Per IRS- “In the matter of Short Sales, pursuant to the short sale addendum, contracts are considered “not binding” unless
there is bank acceptance on or before April 30, 2010. We suggest that banks involved with short sales have the ability to
make the contract binding prior to acceptance. The bank would need to offer the client documentation in writing stating
the contract is a binding contract but that full acceptance is not yet available and the client would need to open escrow
on the contract”
Bottom-line, Some in our industry gave bad advice to get a short run closing to fatten their pockets. I am very curious to see how this fiasco will play out.

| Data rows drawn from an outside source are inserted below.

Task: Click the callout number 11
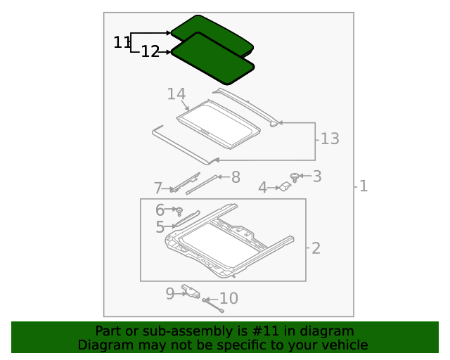click(122, 42)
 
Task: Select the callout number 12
click(150, 51)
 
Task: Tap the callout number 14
click(176, 94)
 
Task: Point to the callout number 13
click(329, 139)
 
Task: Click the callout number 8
click(236, 177)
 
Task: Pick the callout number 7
click(158, 188)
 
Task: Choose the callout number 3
click(317, 176)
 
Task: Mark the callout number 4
click(262, 188)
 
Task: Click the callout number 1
click(363, 186)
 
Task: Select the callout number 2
click(316, 248)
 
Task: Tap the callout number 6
click(160, 210)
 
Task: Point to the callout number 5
click(160, 227)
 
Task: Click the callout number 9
click(170, 293)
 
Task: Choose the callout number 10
click(229, 299)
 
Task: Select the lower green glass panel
click(212, 59)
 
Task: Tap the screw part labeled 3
click(295, 176)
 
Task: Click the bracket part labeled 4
click(285, 187)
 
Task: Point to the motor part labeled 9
click(190, 290)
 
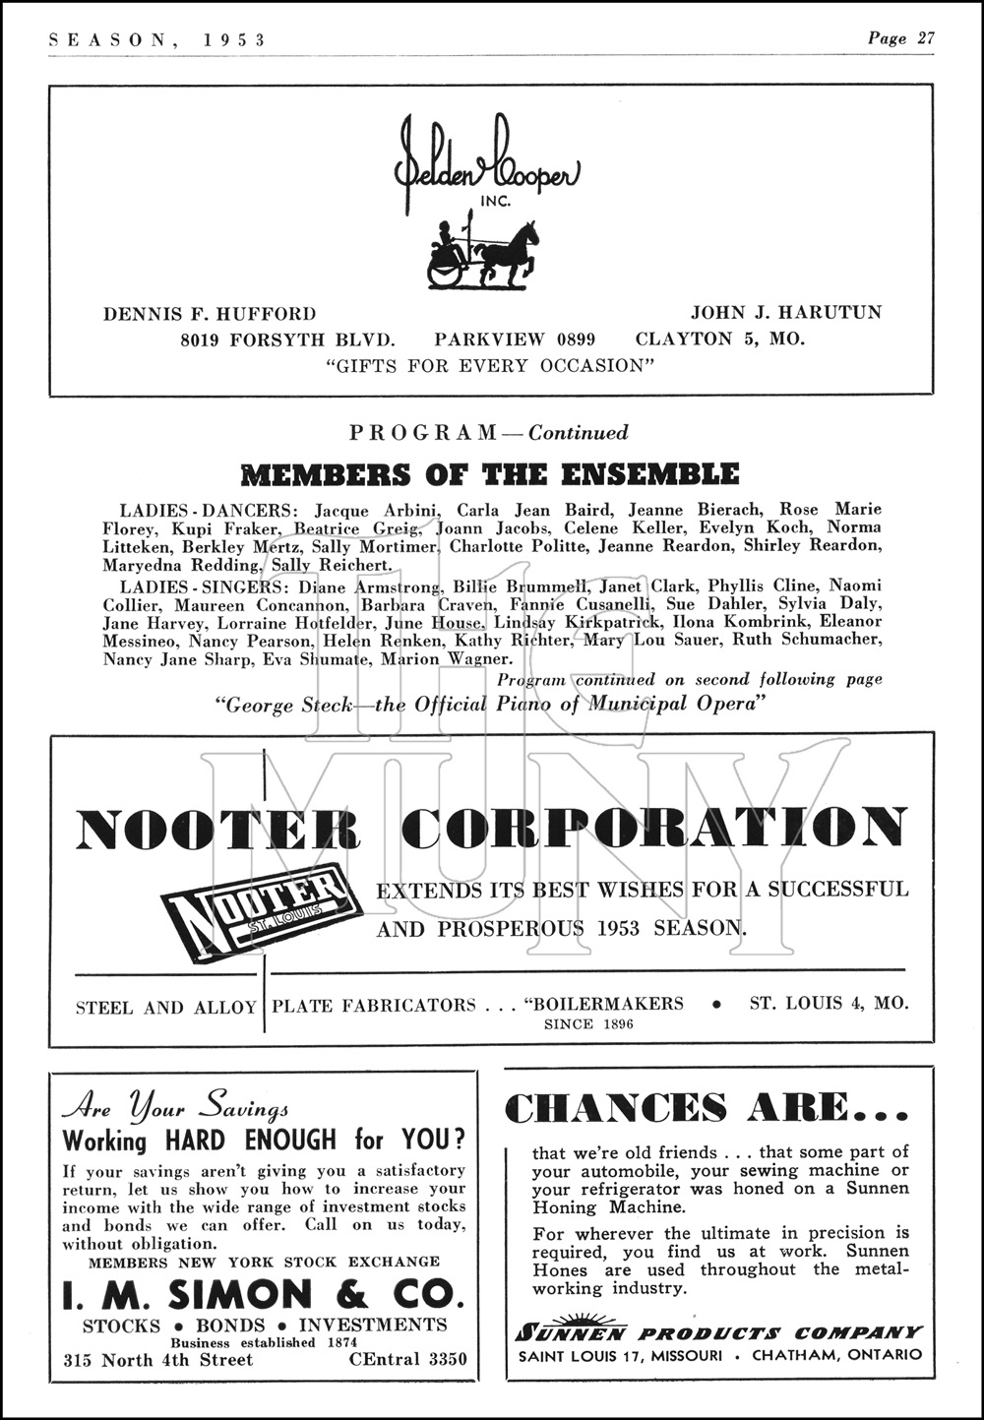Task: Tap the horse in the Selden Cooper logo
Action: click(x=518, y=252)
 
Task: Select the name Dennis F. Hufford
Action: click(x=210, y=314)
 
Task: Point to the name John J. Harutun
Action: click(x=785, y=313)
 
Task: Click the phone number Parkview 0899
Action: click(x=515, y=340)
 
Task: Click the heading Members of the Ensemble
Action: click(x=490, y=474)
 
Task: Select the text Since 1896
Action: click(x=588, y=1024)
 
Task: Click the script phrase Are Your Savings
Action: click(x=175, y=1107)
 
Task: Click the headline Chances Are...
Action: click(x=707, y=1108)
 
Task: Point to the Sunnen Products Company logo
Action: click(x=718, y=1332)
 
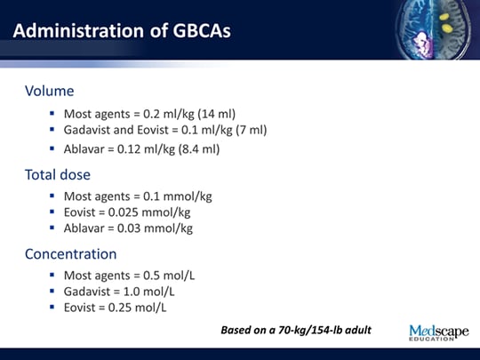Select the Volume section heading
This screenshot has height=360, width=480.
[x=49, y=91]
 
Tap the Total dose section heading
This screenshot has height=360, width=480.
[x=58, y=174]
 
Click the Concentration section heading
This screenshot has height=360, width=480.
[x=70, y=253]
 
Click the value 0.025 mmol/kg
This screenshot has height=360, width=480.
[x=158, y=212]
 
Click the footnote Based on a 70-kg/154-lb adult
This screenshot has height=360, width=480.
[x=295, y=331]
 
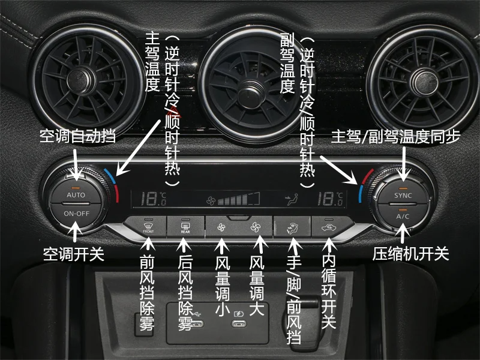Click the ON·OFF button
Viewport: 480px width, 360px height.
coord(76,214)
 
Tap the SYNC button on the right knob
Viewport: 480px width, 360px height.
coord(403,196)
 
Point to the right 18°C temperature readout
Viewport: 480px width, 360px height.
coord(330,198)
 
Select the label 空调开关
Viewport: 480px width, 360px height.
coord(74,254)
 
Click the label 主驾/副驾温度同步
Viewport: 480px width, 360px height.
coord(396,137)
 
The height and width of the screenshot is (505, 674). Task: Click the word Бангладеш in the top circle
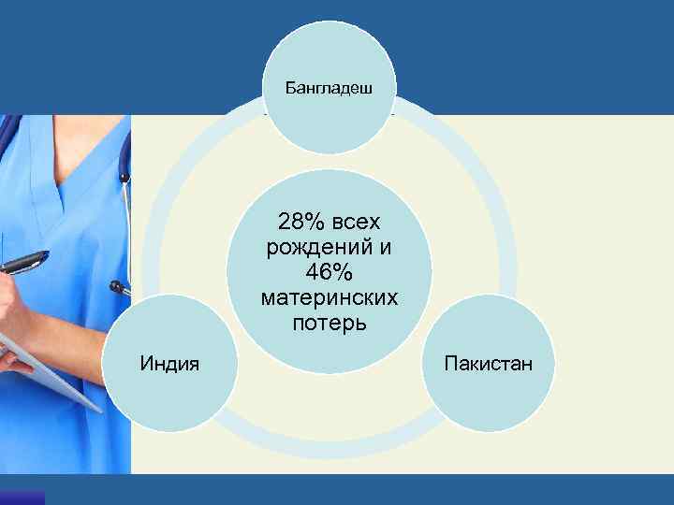(330, 90)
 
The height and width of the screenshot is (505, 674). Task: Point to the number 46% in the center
(329, 272)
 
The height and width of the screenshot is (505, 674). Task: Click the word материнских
(329, 297)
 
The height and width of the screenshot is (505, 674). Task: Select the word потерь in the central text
(329, 323)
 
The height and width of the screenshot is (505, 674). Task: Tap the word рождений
(319, 248)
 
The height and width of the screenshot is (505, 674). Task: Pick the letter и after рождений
(385, 248)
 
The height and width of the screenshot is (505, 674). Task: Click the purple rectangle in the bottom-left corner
(22, 498)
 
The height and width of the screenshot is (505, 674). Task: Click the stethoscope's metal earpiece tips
(120, 286)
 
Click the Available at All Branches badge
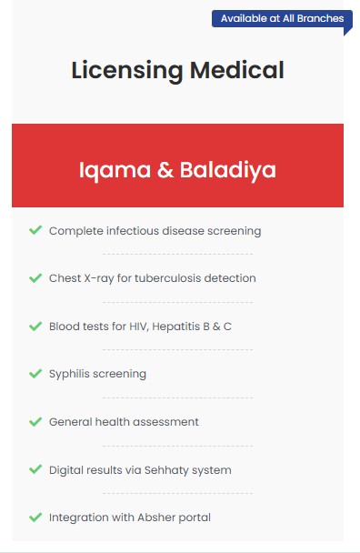pyautogui.click(x=282, y=19)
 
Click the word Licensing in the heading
pyautogui.click(x=127, y=71)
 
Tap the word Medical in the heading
pyautogui.click(x=237, y=70)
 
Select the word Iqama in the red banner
pyautogui.click(x=115, y=171)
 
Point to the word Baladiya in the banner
pyautogui.click(x=228, y=171)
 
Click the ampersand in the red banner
pyautogui.click(x=165, y=170)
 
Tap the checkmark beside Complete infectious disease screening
pyautogui.click(x=35, y=230)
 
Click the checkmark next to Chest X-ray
pyautogui.click(x=35, y=278)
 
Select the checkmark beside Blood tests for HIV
pyautogui.click(x=35, y=326)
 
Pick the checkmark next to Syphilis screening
pyautogui.click(x=35, y=374)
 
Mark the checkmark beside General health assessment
pyautogui.click(x=35, y=421)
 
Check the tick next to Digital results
pyautogui.click(x=35, y=469)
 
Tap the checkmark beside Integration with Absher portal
pyautogui.click(x=35, y=518)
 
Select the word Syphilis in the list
pyautogui.click(x=69, y=374)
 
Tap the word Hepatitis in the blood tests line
pyautogui.click(x=176, y=327)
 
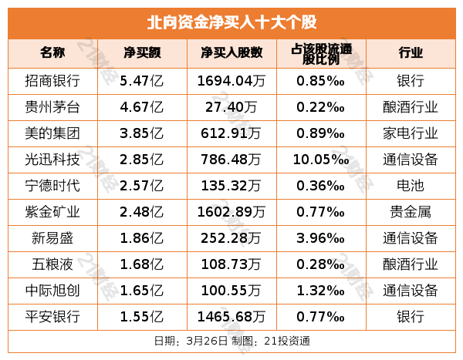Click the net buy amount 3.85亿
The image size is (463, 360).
pyautogui.click(x=142, y=133)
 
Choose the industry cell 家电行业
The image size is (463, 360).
pyautogui.click(x=410, y=133)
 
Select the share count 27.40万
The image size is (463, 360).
pyautogui.click(x=231, y=106)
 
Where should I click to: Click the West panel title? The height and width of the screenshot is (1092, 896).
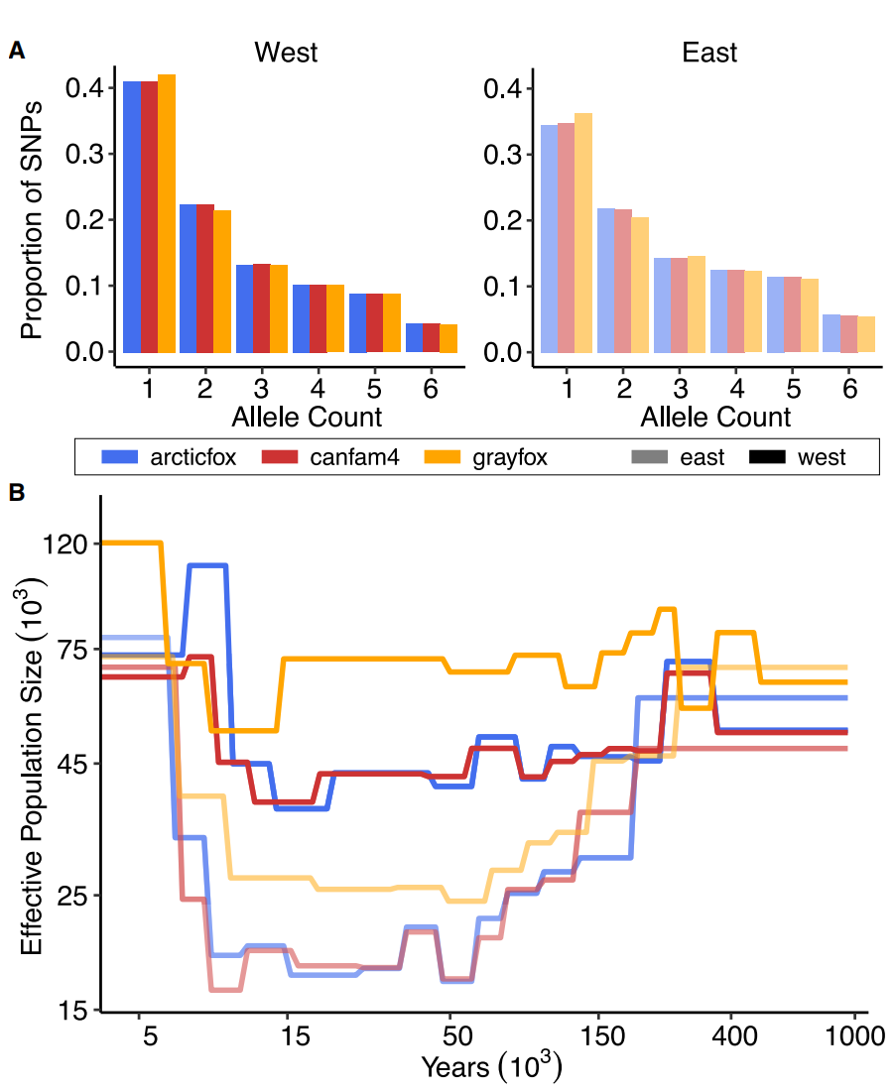coord(286,52)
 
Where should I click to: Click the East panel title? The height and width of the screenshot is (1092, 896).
coord(709,52)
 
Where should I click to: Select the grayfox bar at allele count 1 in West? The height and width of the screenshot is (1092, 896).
coord(167,213)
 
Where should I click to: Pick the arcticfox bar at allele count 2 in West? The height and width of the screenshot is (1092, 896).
coord(188,279)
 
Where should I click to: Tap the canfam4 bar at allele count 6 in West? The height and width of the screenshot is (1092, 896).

Gary, not that I’m one to argue with the IRS but they appear to be mis-interpreting the Short Sale Addendum…at least here in AZ. When the seller and buyer both sign the contract it becomes a ratified and binding document. By incorporating the short sale addendum it doesn’t make it “not binding” it just adds a contingency. It could be likened to a financing contingency that a buyer would have. There is indeed a contract but it has outside influences. Just my 2 cents…but I’m no tax advisor.
Shar,
Thanks for your insight. I always value your information since I know you are an agent who knows your way around a contract. I agree the IRS may be doing just that, but I think the point they are trying to make is that the seller’s lien holders are tied to the transaction in interpretation to the tax credit.